→ **MATERIAL SUPPLIED**
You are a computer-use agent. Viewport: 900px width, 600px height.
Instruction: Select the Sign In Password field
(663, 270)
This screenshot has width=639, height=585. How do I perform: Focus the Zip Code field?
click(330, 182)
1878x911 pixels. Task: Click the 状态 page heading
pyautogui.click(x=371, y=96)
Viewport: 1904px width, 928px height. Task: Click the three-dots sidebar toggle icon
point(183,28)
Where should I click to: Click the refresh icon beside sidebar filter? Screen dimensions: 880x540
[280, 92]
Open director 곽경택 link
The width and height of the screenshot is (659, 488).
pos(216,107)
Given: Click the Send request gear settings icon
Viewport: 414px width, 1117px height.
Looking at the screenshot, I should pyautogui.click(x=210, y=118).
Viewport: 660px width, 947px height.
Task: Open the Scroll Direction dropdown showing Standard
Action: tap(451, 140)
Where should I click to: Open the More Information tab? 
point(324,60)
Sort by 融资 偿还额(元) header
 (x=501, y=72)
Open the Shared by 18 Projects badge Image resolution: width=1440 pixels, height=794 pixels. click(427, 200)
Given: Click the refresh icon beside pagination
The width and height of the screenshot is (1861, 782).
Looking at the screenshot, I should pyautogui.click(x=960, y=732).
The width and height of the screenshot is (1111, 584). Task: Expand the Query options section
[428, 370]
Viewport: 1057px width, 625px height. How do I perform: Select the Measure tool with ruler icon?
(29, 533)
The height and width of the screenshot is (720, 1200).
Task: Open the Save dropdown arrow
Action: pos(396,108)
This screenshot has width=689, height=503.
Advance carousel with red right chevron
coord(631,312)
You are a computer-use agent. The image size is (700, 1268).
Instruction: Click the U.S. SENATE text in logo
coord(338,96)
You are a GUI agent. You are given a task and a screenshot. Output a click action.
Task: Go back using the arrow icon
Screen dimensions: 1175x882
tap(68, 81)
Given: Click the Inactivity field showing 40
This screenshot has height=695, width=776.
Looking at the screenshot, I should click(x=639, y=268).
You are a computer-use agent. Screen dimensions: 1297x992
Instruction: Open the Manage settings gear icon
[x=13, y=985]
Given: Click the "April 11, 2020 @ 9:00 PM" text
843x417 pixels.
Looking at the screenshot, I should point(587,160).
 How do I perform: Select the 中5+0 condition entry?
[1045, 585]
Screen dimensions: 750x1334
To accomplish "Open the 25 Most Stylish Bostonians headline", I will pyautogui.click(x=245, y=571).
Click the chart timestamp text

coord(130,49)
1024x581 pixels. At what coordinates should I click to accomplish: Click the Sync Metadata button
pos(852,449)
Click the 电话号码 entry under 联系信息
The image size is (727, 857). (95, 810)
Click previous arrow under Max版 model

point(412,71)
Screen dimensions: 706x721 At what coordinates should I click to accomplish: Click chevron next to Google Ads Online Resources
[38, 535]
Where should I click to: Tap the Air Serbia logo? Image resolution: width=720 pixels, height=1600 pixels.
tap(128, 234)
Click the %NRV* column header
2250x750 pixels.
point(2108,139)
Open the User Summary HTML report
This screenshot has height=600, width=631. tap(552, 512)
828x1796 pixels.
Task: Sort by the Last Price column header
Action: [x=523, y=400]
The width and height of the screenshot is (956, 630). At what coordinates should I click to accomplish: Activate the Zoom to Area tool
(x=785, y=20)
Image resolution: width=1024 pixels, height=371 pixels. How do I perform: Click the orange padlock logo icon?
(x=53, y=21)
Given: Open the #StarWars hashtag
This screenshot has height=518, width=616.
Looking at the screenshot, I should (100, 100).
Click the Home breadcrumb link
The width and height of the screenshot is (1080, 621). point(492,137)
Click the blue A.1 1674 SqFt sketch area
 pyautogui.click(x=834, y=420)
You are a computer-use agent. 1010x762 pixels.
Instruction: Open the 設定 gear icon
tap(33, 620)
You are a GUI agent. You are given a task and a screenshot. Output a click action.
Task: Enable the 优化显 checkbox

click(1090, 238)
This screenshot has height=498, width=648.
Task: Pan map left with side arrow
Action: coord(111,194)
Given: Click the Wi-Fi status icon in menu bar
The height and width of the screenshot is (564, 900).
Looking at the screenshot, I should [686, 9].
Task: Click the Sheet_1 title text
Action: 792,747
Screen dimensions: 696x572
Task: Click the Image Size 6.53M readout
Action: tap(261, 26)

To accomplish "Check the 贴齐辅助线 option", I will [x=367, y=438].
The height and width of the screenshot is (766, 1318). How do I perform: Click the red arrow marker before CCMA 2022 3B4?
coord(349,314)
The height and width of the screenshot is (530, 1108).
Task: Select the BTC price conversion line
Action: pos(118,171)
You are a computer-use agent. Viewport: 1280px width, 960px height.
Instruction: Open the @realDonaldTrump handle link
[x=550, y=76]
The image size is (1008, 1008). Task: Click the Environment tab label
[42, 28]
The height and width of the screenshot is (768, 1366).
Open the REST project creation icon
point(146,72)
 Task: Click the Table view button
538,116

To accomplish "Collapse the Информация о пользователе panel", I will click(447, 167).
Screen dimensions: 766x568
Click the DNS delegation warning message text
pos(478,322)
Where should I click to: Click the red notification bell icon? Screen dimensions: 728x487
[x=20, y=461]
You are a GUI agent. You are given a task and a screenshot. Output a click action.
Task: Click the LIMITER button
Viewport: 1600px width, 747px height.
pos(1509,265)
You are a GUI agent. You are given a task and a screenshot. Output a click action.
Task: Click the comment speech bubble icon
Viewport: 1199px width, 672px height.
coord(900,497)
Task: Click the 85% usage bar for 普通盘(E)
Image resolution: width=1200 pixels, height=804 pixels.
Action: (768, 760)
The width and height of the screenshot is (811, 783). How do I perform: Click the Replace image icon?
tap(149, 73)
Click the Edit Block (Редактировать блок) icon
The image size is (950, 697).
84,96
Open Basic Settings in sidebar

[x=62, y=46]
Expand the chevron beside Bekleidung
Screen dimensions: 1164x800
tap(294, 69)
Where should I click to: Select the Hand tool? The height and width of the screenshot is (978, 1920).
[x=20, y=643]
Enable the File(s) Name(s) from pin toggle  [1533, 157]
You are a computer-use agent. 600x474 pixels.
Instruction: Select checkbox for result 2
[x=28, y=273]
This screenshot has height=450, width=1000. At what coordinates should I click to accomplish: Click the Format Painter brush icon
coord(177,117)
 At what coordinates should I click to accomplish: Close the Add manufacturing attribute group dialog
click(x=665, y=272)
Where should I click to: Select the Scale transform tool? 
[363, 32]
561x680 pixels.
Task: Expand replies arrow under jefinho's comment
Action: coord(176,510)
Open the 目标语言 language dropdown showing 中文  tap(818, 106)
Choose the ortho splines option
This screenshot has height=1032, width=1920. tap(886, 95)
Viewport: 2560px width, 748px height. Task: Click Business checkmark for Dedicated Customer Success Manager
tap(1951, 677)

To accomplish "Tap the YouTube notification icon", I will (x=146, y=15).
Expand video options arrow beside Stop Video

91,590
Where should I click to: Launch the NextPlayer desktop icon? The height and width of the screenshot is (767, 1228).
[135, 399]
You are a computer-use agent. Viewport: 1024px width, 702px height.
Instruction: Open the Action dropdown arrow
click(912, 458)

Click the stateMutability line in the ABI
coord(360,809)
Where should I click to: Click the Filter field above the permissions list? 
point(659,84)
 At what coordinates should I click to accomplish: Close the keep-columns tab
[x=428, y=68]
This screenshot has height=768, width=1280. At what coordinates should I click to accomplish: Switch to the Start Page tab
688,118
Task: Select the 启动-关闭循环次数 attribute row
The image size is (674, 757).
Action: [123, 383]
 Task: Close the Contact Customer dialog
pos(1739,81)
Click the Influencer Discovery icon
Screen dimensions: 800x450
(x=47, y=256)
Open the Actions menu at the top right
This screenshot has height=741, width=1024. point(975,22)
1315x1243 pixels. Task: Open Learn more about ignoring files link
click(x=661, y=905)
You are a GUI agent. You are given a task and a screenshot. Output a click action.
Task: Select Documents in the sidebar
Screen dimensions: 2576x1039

→ **WHAT NEEDS TO BE DONE**
Copy nothing except the lines from the one holding "Task: Close the Contact Customer dialog" through the last line of the data above, and return them exactly.

→ **SOLUTION FOR THIS PROBLEM**
 Task: Close the Contact Customer dialog
pos(1739,81)
Click the Influencer Discovery icon
Screen dimensions: 800x450
(x=47, y=256)
Open the Actions menu at the top right
This screenshot has height=741, width=1024. point(975,22)
1315x1243 pixels. Task: Open Learn more about ignoring files link
click(x=661, y=905)
You are a GUI agent. You are given a task and a screenshot. Output a click action.
Task: Select Documents in the sidebar
Screen dimensions: 2576x1039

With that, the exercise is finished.